Где же тогда искать ответ на наш вопрос? Видимо, в пристальном прочтении текстов Агнона. Ибо текст иногда говорит об авторе больше, чем он сам бы того хотел.
* * *
Творчество Агнона отличается той своеобразной особенностью, что многие его тексты связаны друг с другом переходящими из одного в другой героями и ситуациями. К примеру, Тирца и Акавия, о необычной любви которых рассказывает написанная в 1923 году повесть «Во цвете лет» («Расцвет молодости»), упоминаются затем в «Простой истории» (1935) как второстепенные персонажи, а Блюма Нахт, героиня «Простой истории», в свою очередь появляется на страницах «Путника». Один из главных героев романа, одноногий Даниэль Бах, еще раз упоминается в одном из посмертно опубликованных рассказов Агнона 1950-х годов, в котором говорится, что Даниэль погиб в Катастрофе. Герой большого рассказа «Песчаный холм» Хемдат странствует из рассказа в рассказ, иногда более поздний, иногда более ранний (являясь, кстати, куда более точным альтер эго Агнона, нежели герой «Путника»).
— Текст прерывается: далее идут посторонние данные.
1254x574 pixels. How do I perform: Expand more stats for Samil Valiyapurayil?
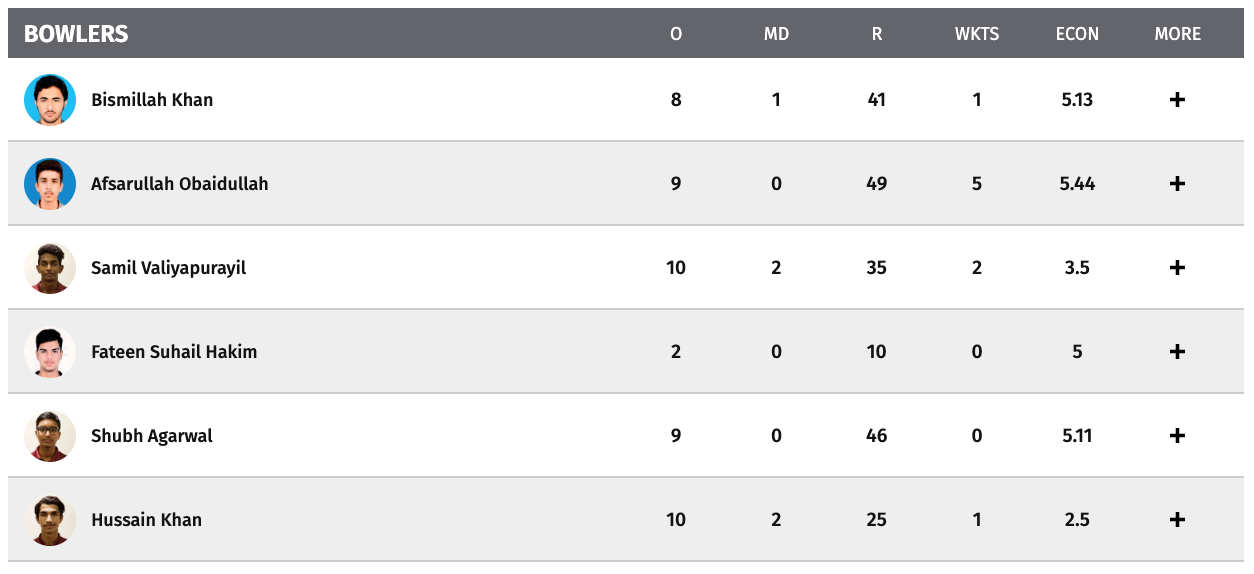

А история доктора Милха и его жены, бегло упомянутая в конце романа, подробно изложена в глубоком психологическом рассказе «Развод доктора», тогда как герои противоположного по сюжету рассказа «Метаморфоза» снова возникают в одной из глав «Путника». При этом Агнон, по своему всегдашнему обычаю, явно играет с читателями, не просто вводя эти переклички, но и открыто извещая нас, что те или иные люди упомянуты или будут упомянуты в других его же произведениях. В итоге перед читателем постепенно (и намеренно) разворачивается картина некоего единого мира, населенного общими героями. Даже реб Юдл из баснословных времен «Сретенья невесты» вдруг возникает в этом мире в романе «Вчера-позавчера» как дальний предок героя этого романа, молодого сиониста, который нелепо погибает, укушенный бешеной собакой.
Точности ради необходимо, однако, сказать, что этот «агноновский мир» объединен не только формально именами героев и событиями их жизни. Он многократно пронизан исшит также нитями общих, сквозных для Агнона психологических мотивов, которые порой позволяют исследователям «заглянуть в душу» автора, несмотря на его упомянутую «маску», — тогда они (как, например, Давид Абербах в книге «„На ручки замка“[289]: основные мотивы Агнона») обнаруживают в текстах Агнона весьма любопытные скрытые вещи — например, сквозной мотив бесконечных странствий, которые никак не приближают к цели; и повторяющуюся ситуацию, в которой герой тянется к женщине, одновременно страшась ее; и мучительные сны или кошмары наяву, преследующие героев, и т. д. и т. п. Психологический мир Агнона оказывается не менее сложен, чем, скажем, мир Достоевского, но в содержательном плане он (в отличие от мира Достоевского) наполнен не яростными концептуальными спорами, а скрытой страстностью бесхитростной исповеди, и излюбленный прием автора здесь — не столько показать столкновение идеологий, сколько дать очередному герою рассказать очередную «майсу», на свой лад поведать о драме своей жизни. Поэтому и главные вопросы человеческого существования раскрываются здесь не в лоб, а исподволь, в многоголосии человеческих судеб.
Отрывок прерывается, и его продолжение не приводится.